PROBLEMS TO WORK ON »
a) Could you reproduce word for word the part of the article on federal spending in Maryland below, starting at "According to figures" and ending at "of federal money."?
b) Which Maryland counties does the article on federal spending in Maryland below name as having steep increases?
*** SUPPLIED PASSAGE Section Begins ***
June 04, 2003|By Robert Little | Robert Little,SUN STAFF
While most of America was suffering from a prewar economic drought, Maryland's economy enjoyed a relative drenching of cash last year, courtesy of its wealthy, terrorism-fighting neighbor - the U.S. government.
According to figures to be released today by the U.S. Census Bureau, the federal government's spending on goods and services in Maryland increased more than 25 percent in 2002, compared with a 10 percent increase nationwide.
The $13.5 billion in federal procurement spent in Maryland accounted for nearly 7 percent of the state's economy and cemented Maryland's historical position as one of the nation's top recipients of federal money.
The beneficiaries of that increased spending are scattered throughout the state in hundreds of corporations and government agencies, but economists attribute most of Maryland's gain to the federal government's recent preoccupation with homeland security and research into biological terrorism.
Among the jurisdictions with steep increases were Montgomery, Frederick and Harford counties, home to the National Institutes of Health, Fort Detrick and the Aberdeen Proving Ground, respectively.
Some of the money probably filtered through Maryland to other states, by way of the many government-dependent agencies and contractors speckling the Washington suburbs.
*** SUPPLIED PASSAGE Section Ends ***
*** DATA PROVIDED Section Begins ***
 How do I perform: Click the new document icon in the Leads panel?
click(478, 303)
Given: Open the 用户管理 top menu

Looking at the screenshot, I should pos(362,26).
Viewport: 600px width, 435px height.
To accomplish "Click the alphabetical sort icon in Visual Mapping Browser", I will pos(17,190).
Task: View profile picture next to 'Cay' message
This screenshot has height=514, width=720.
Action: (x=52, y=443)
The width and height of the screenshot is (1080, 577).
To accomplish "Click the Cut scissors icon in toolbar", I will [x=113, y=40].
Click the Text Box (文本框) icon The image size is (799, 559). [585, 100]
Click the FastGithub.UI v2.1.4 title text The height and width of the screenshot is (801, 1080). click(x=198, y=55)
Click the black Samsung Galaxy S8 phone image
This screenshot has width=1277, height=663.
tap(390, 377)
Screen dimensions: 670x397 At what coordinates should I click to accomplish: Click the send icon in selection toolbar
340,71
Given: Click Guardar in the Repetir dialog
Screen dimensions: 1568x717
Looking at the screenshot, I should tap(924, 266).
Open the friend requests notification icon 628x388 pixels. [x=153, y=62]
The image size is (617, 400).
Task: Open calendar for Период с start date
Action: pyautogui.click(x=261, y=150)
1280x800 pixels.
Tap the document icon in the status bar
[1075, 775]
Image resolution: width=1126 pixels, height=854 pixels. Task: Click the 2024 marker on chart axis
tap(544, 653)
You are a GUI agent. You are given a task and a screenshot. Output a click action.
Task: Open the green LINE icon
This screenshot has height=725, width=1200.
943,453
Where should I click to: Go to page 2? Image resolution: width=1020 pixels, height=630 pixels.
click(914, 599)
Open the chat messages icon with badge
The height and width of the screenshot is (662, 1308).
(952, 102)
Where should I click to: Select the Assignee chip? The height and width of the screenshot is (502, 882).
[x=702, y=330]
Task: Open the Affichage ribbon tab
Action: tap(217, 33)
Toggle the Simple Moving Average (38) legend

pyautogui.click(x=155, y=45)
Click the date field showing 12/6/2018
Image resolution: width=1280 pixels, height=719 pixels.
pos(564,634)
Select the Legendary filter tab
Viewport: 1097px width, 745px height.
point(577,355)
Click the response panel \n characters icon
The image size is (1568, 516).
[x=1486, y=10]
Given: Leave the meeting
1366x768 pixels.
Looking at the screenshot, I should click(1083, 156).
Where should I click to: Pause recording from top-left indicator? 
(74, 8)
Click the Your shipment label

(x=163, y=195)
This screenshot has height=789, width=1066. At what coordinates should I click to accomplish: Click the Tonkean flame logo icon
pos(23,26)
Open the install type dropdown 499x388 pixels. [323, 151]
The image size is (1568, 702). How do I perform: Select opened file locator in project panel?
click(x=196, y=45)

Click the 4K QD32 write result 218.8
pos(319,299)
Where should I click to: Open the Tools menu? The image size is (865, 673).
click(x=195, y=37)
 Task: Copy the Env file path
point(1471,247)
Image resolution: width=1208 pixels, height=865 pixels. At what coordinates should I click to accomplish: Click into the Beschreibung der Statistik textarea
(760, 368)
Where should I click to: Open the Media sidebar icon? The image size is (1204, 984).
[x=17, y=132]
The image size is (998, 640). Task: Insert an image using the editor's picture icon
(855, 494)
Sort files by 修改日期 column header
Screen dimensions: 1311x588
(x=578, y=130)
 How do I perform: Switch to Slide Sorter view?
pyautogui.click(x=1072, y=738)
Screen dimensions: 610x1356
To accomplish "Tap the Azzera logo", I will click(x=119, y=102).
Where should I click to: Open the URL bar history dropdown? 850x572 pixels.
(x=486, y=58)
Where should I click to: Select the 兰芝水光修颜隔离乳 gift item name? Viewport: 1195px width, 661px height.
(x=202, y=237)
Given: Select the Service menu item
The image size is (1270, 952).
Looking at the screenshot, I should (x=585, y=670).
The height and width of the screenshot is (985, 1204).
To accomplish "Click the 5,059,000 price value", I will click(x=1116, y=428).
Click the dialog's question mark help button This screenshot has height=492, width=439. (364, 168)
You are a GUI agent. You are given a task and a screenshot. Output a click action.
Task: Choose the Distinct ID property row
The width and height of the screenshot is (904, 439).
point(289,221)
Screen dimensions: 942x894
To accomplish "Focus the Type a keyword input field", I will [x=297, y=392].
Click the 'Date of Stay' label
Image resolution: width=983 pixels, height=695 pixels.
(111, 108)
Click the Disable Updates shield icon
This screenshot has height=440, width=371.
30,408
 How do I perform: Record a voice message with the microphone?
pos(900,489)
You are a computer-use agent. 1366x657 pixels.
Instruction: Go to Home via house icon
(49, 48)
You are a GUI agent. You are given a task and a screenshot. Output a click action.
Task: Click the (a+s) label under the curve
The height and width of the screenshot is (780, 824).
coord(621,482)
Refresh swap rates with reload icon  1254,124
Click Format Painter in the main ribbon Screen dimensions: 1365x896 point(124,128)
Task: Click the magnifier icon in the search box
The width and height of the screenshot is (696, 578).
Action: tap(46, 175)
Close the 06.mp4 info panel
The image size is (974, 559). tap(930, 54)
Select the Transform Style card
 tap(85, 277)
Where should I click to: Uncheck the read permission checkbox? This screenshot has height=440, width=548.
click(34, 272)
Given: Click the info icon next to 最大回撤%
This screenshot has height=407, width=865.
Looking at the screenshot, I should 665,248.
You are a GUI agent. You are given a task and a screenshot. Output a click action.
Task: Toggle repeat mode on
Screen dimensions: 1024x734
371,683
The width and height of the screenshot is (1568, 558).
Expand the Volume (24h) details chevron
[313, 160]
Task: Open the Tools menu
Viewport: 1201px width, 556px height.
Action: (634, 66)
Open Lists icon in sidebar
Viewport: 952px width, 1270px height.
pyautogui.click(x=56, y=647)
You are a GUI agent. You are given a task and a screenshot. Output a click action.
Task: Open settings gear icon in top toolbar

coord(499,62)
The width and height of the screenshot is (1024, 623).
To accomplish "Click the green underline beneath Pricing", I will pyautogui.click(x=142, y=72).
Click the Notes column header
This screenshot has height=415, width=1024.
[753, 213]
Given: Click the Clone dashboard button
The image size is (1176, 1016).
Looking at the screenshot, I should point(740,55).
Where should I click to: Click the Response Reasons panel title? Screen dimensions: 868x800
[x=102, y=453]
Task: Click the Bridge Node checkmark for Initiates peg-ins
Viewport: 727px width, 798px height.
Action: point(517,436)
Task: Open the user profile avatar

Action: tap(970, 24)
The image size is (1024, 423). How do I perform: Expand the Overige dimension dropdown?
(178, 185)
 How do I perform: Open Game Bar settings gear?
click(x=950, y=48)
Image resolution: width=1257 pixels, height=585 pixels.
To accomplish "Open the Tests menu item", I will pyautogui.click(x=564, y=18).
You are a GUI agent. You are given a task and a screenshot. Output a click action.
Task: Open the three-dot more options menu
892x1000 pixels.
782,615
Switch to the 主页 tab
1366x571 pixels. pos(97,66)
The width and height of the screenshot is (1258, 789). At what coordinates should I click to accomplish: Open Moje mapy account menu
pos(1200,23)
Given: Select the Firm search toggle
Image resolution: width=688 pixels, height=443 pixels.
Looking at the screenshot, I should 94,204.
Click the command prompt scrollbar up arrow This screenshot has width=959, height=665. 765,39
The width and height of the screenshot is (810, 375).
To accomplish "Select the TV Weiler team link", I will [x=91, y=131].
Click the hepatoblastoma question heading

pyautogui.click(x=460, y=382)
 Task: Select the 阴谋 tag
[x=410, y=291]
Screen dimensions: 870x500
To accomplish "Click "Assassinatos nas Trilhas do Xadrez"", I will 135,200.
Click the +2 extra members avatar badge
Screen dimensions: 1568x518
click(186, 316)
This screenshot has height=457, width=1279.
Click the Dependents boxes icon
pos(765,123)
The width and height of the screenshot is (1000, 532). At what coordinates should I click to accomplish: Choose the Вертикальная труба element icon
*** DATA PROVIDED Section Ends ***
ANSWERS BELOW »
a)
According to figures to be released today by the U.S. Census Bureau, the federal government's spending on goods and services in Maryland increased more than 25 percent in 2002, compared with a 10 percent increase nationwide.
The $13.5 billion in federal procurement spent in Maryland accounted for nearly 7 percent of the state's economy and cemented Maryland's historical position as one of the nation's top recipients of federal money.

b)
Montgomery County
Frederick County
Harford County